LOS ANGELES — For three quarters, the shorthanded Clippers did one of the things they had to do to have a chance in the final games of this series: Stop Damian Lillard. The Clippers trapped him, aggressively challenged him, never let him get comfortable, even switched DeAndre Jordan out on to him at points. It worked, Lillard was 1-of-10 shooting for six points.
Then on the first possession of the fourth quarter, Lillard crossed-over Pablo Prigioni in transition, created space and hit a three. Less than two minutes later, the exhausted Clippers — mentally and physically — forgot to get on Lillard in transition and he drained another good look bucket. Suddenly he was feeling it.
“We know he can hit tough shots and once he gets an open look and he gets to see that ball gown in, his eyes kind of light up, and we know he’s going to finish the game off,” C.J. McCollum said.
Lillard did finish it off with 16 fourth quarter points sparking a 37-point quarter, turning a tied game after three into a 108-98 Portland win.
The Trail Blazers now have a 3-2 series lead heading back to Portland Friday night, where they can close it out against the Clippers. Win that game and they will get the Golden State Warriors in Game 1 of the second round on Sunday.
Without Chris Paul (fractured hand) and Blake Griffin (quad injury), Doc Rivers went experimental all night. He started Austin Rivers, Paul Pierce (who struggled all game), and Jamal Crawford in effort to find some offense.

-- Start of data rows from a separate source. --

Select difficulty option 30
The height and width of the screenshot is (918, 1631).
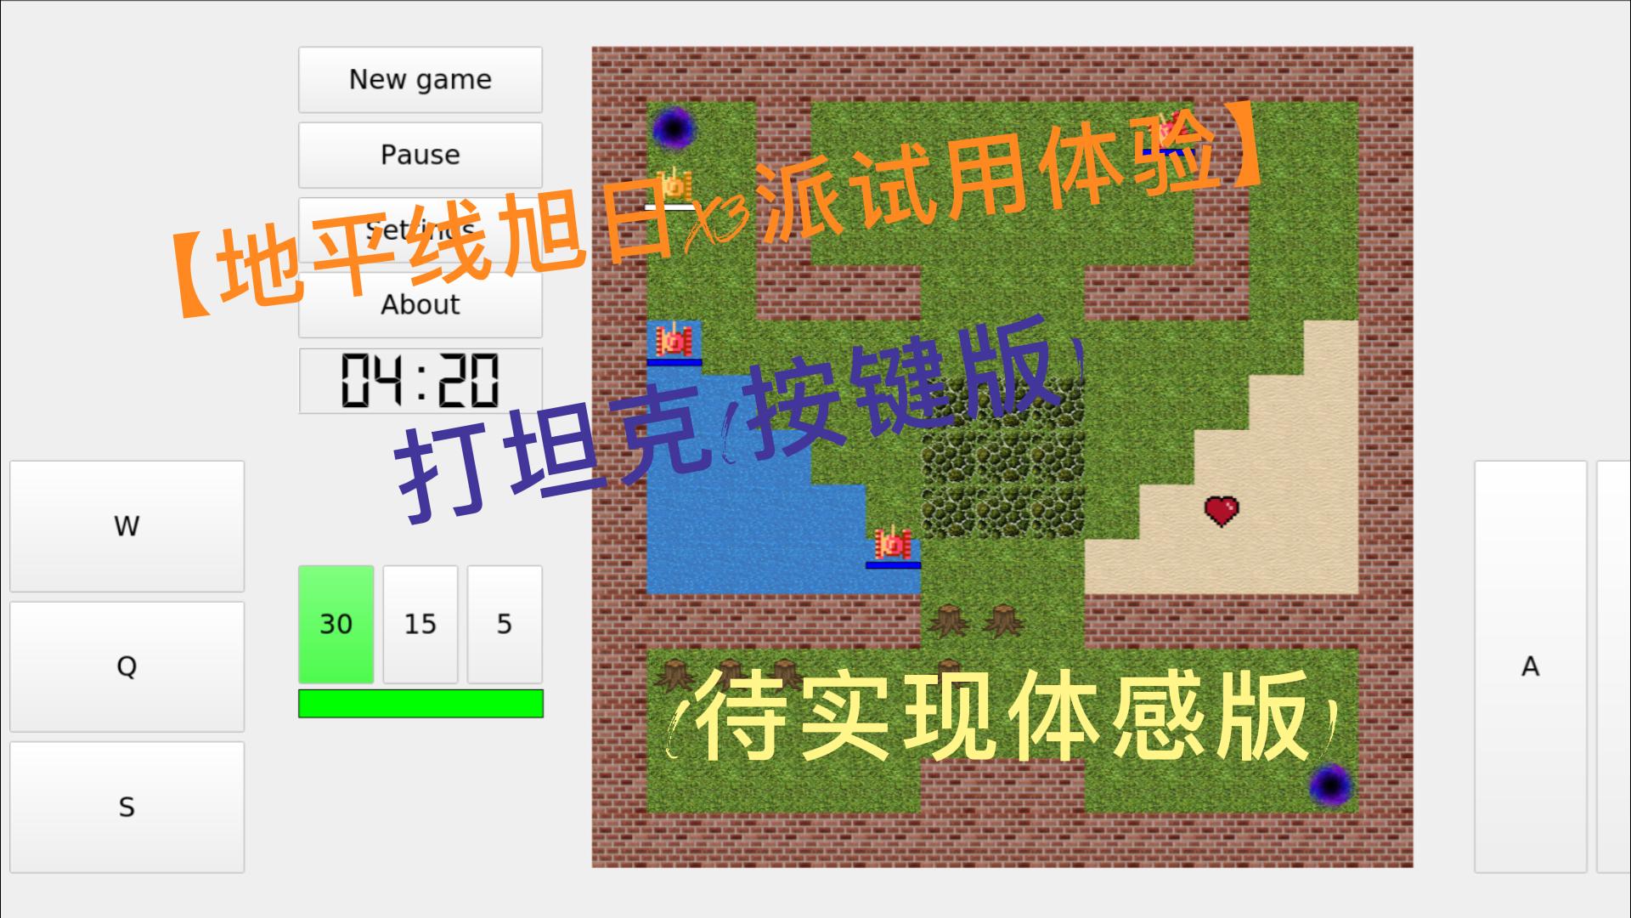(336, 621)
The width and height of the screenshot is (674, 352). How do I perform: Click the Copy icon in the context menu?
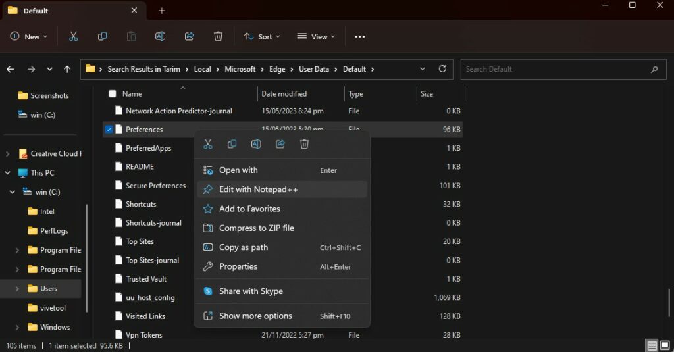coord(232,144)
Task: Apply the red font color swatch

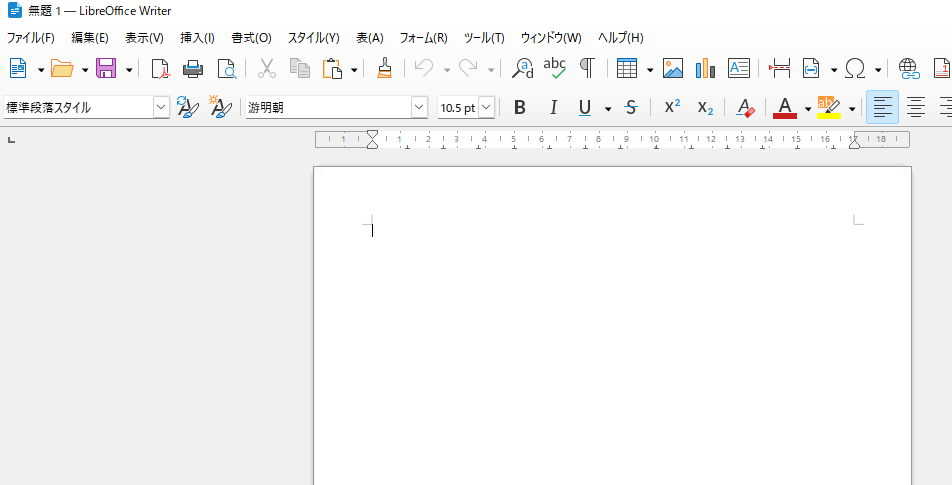Action: [x=785, y=107]
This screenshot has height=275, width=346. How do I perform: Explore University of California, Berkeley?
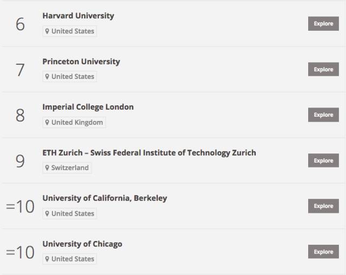[x=323, y=206]
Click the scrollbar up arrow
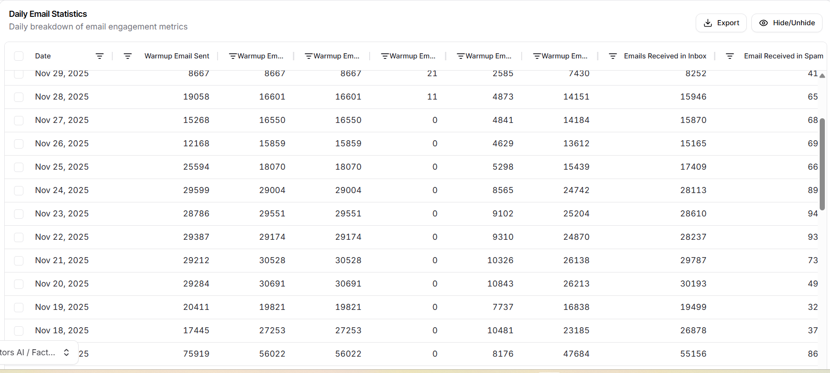This screenshot has height=373, width=830. [x=822, y=76]
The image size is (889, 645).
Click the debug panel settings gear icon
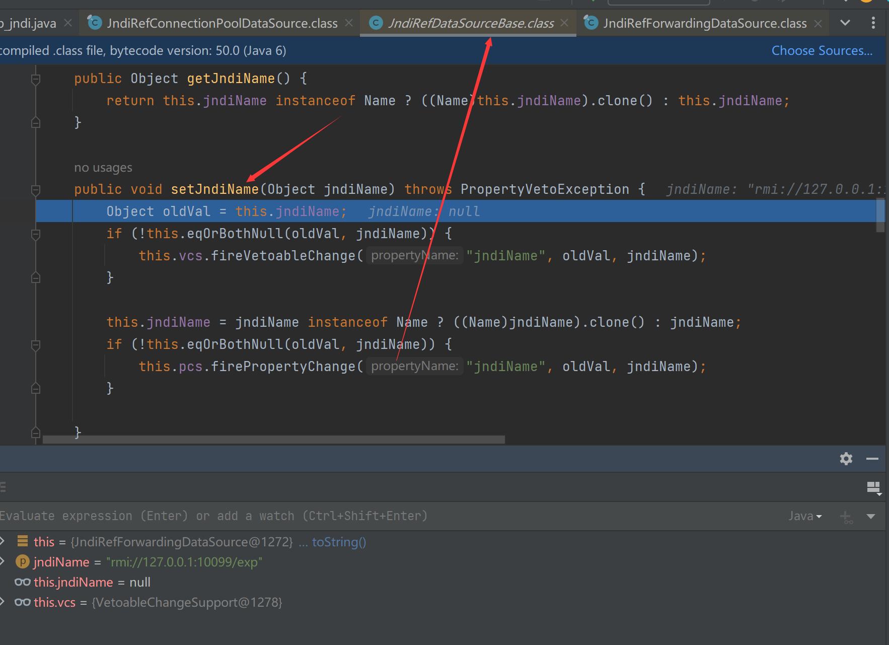[x=846, y=459]
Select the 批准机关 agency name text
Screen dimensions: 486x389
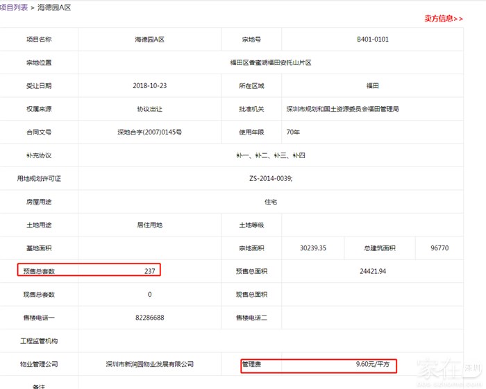(342, 109)
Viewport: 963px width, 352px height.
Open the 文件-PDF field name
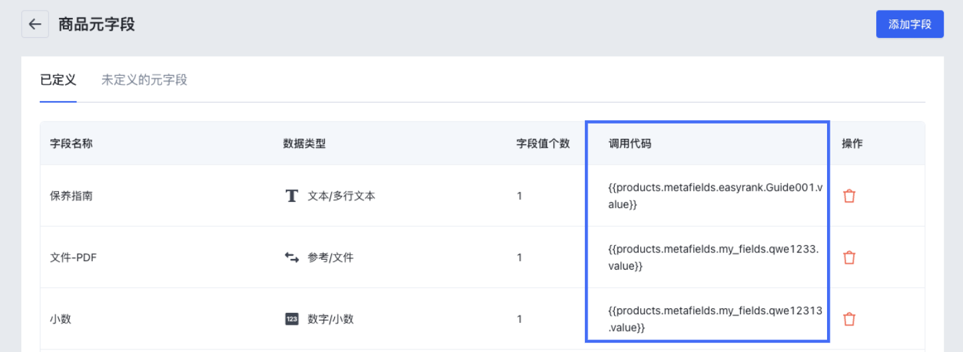coord(73,258)

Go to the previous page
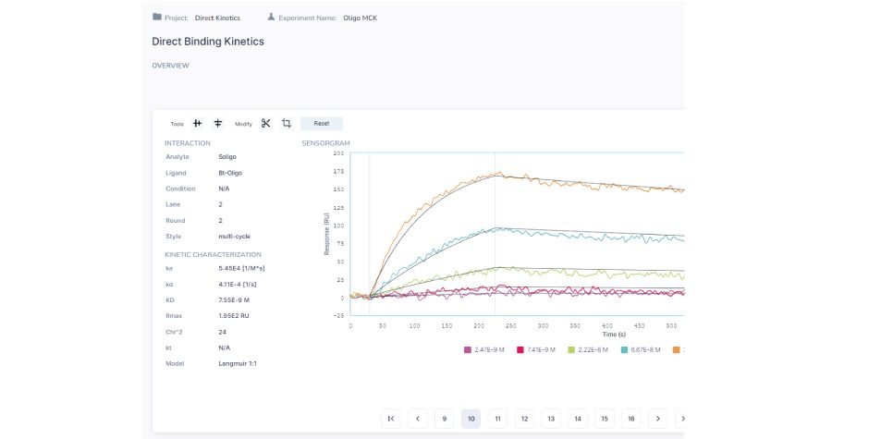418,419
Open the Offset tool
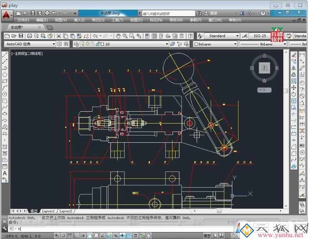 pos(293,75)
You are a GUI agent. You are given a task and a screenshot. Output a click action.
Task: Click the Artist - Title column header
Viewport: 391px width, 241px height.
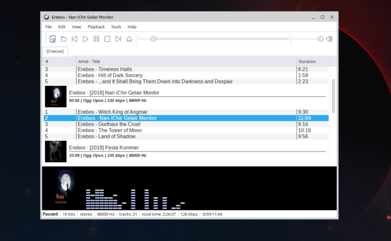(89, 62)
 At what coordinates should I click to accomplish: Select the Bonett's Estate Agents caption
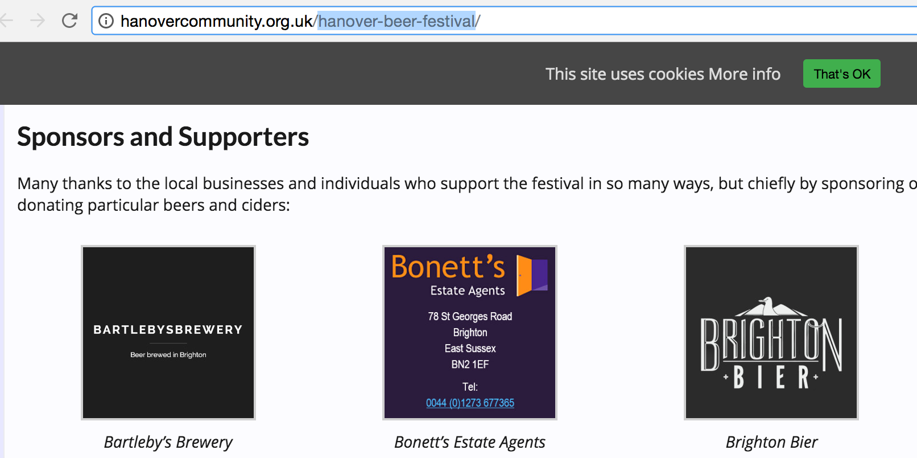[x=470, y=442]
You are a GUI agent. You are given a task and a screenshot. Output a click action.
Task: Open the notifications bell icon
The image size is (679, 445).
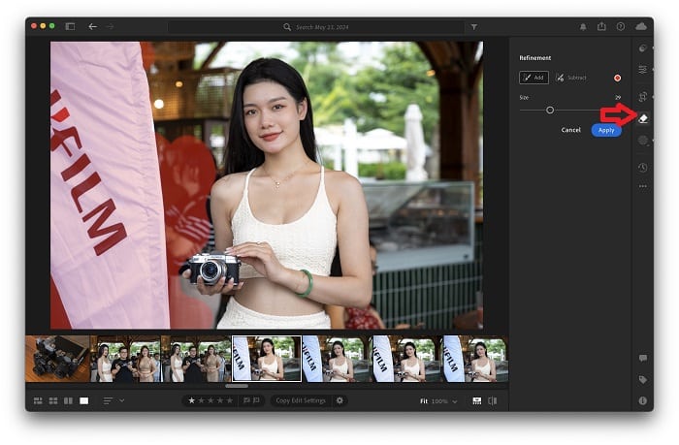(583, 26)
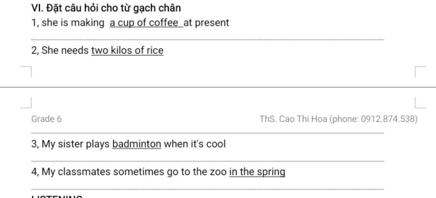Click 'when it's cool' in sentence 3
The image size is (436, 198).
[x=195, y=144]
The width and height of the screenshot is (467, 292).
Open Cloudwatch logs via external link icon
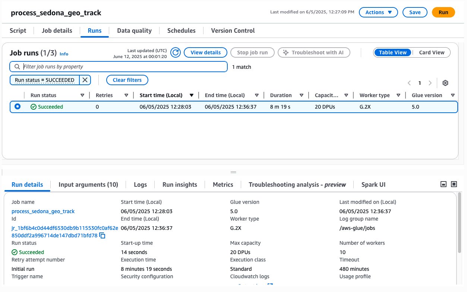(x=270, y=285)
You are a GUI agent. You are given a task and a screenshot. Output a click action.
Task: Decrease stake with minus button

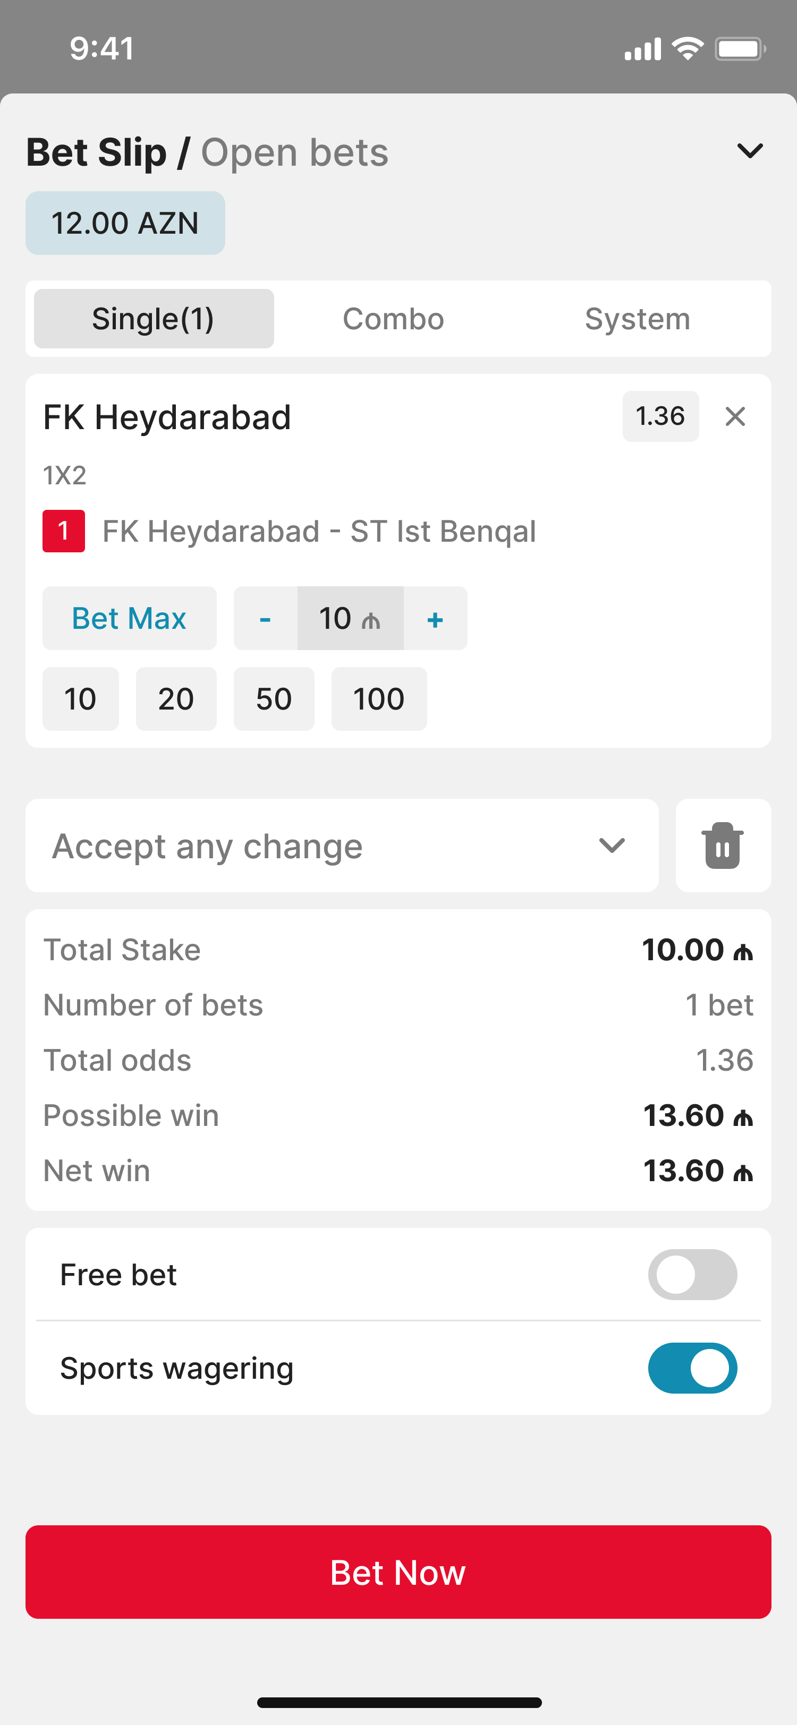(x=265, y=618)
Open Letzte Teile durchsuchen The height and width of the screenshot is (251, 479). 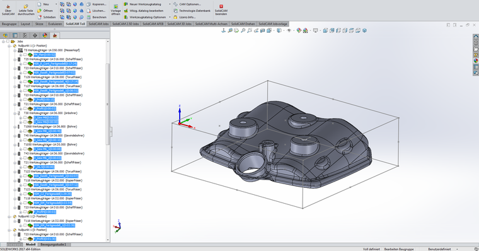(26, 10)
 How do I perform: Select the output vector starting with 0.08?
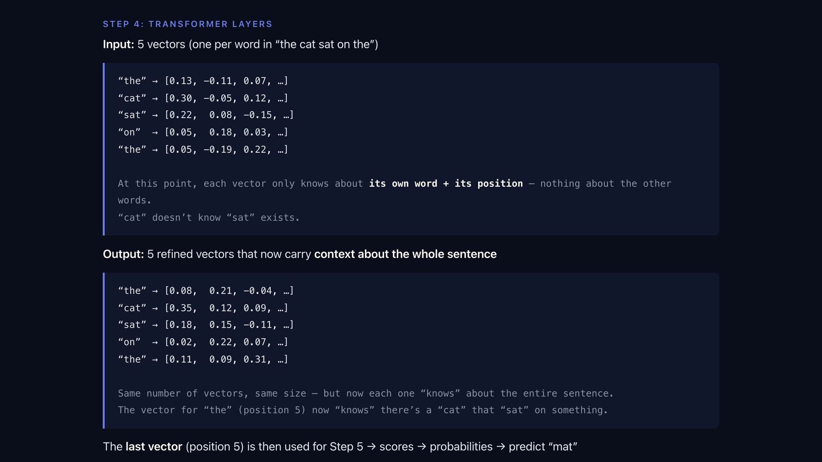point(206,291)
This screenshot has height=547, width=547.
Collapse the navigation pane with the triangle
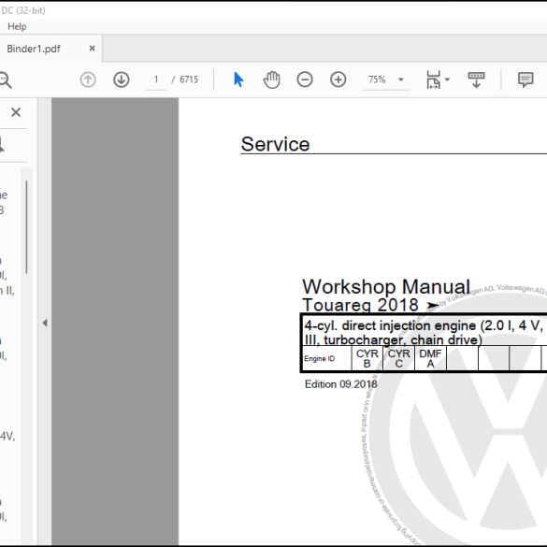(45, 323)
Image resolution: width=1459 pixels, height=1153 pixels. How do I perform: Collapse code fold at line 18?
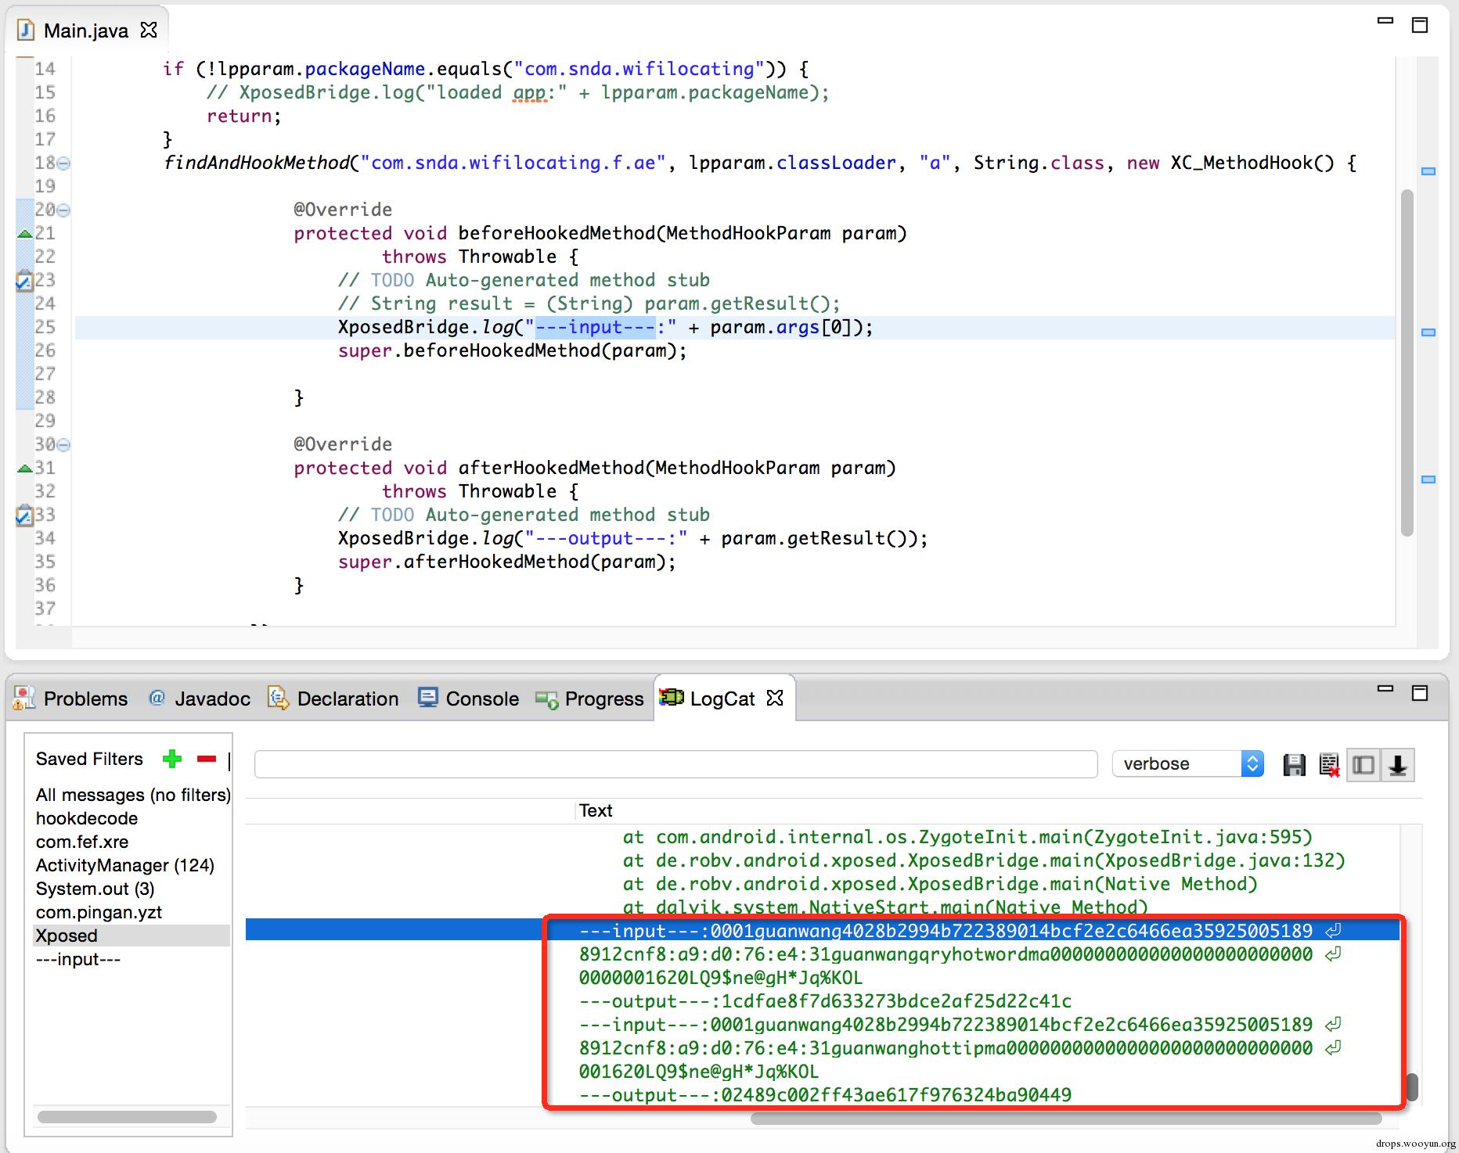click(x=64, y=163)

But it was his defense that got the job done in the first half.
The Clippers defensive philosophy didn’t change, they kept trapping Lillard and McCollum and daring anyone else to beat them. Maurice Harkless tried (17 first half points) but the defense worked as Lillard was 0-of-5 shooting in the first half and McCollum was 3-of-9. The Clippers held the Trail Blazers to 35.9 percent shooting in the first 24 minutes, and Los Angeles led 50-45 thanks to 10 points each from J.J. Redick and DeAndre Jordan. The third quarter saw each team make a nice run (McCollum had 10 in the quarter), but it was tied 71-71 with 12 minutes to go.
The fourth quarter was like a different game for Los Angeles. And Portland.
“Fatigue had a lot to do with it,” said Austin Rivers. “A lot of our guys were tired. We fought hard. We just made some simple mental mistakes and with Blake and Chris out, we cannot really afford to make mistakes. We do not have to be perfect, but we have to have perfect intentions.”
Doc Rivers emphasized it was more mental fatigue than physical — his team was hyped up to win and played well, but these are guys in new roles with larger minutes and it caught up with them.
Once Lillard got going, everything seemed to go the Blazers way — including threes banking in. Also, the Blazers in the second half made an adjustment, going with more isolation sets for Lillard and McCollum so the Clippers could not trap him, as well as running other actions to get their guards going.
“A lot of times it ended in (Allen Crabbe) having the ball and me coming off a flair, C.J. coming off a pin-down, or visa versa,” Lillard said postgame. “There was a guy on the weak side so they couldn’t have a guy over-helping, and we executed really well down the stretch.”
After the game, the Clippers said all the right things about cleaning up their execution and getting a win on the road in Portland Friday night to extend the series. But this game didn’t have that feel at all — at home where more shots are likely to fall for the Blazers, it’s hard to imagine the Clippers getting the win.
But the play of neither of these teams Wednesday night is going to put any fear in the hearts of Golden State, with or without Curry. Neither team was impressive, save for Portland for a stretch in the fourth quarter.